I looked around the room at all the people dressed in designer labels or the young people in their own shabby chic creations, then down at my carefully selected suit, white shirt and tie and back at the ladies behind the press desk.
Then we all burst out laughing.
That was the turning point from fear to fun.
I trawled the halls for quotes from buyers on how the credit crunch was affecting their business, I pestered exhibitors and rang PR people for access.
They were all really friendly, helpful and like the slender, elegant Italian buyer Chicchi Ginepri, gently instructing me in the mysterious world of fashion whether they were haggling with a designer or dashing off to a show.
Then I went to a catwalk show and my growing confidence evaporated faster than a tear drop on a hot tank in the Iraqi desert.
“How do they describe them in such detail?” I wondered, before realising I had been sitting on the show notes handed out by the press office. NOTES! Thank goodness.
Could I see the designer and talk to Jaeger Chief Executive Belinda Earl, I timidly asked Jaeger press person Francesca, as I made my way to the front row to seek the opinions of the great and the good on the spring/summer 2009 collection. Could someone tell me what music they played?
I trawled the front row. Two of Mick Jagger’s daughters, Lizzie and Georgia, were bouncing with delight and model Erin O’Connor was friendly, relaxed and happy to be quoted, though I suspect they were all a bit bemused by my appearance in their world.
Backstage Jaeger Chief Earl cracked through the business numbers, the branding and designer Karen Boyd smiled sweetly when I mentioned that she came from the same part of England as my wife, before giving me a chaps-friendly description of her designs.

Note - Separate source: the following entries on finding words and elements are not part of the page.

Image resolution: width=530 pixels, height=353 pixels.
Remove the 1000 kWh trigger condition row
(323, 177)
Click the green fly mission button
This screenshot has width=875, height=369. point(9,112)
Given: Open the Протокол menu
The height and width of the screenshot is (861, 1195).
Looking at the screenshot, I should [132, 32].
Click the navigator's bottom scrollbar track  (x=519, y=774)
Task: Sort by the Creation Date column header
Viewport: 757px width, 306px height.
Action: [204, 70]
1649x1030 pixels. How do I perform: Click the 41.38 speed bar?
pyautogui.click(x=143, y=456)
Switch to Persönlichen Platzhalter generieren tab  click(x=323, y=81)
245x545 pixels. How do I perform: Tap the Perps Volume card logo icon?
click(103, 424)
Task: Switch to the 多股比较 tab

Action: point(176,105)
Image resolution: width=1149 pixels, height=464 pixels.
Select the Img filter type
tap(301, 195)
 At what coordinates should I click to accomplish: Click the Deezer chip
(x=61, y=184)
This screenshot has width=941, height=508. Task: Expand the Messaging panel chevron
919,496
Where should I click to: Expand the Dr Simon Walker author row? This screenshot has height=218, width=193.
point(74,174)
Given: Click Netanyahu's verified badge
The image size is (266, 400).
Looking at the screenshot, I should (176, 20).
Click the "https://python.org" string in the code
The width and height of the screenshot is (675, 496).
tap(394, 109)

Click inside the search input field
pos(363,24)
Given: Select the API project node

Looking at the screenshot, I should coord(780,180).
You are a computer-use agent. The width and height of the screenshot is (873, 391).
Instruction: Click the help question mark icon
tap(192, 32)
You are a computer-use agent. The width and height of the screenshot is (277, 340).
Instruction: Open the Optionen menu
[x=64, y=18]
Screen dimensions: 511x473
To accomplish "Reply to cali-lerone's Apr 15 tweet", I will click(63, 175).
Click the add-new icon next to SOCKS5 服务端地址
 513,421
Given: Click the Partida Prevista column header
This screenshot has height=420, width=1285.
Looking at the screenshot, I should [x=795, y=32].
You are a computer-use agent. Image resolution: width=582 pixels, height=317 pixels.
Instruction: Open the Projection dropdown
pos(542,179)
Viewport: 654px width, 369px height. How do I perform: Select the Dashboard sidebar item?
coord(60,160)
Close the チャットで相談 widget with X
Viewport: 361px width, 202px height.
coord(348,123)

Maybe I just got lucky on the day. But no, the next day I saw Aquascutum and it was more of the same. Designer Michael Herz was patient with my inclination to ask absurdly ignorant questions and Aquascutum Chief Kim Winser even offered to show me round the store.
My notions of London Fashion Week had been transformed. The clothes at the stands, in the shows and on many of the people really were very lovely, the people expert at their jobs.
I want to come back for the autumn/winter shows in February, though this time I may ditch the suit and tie.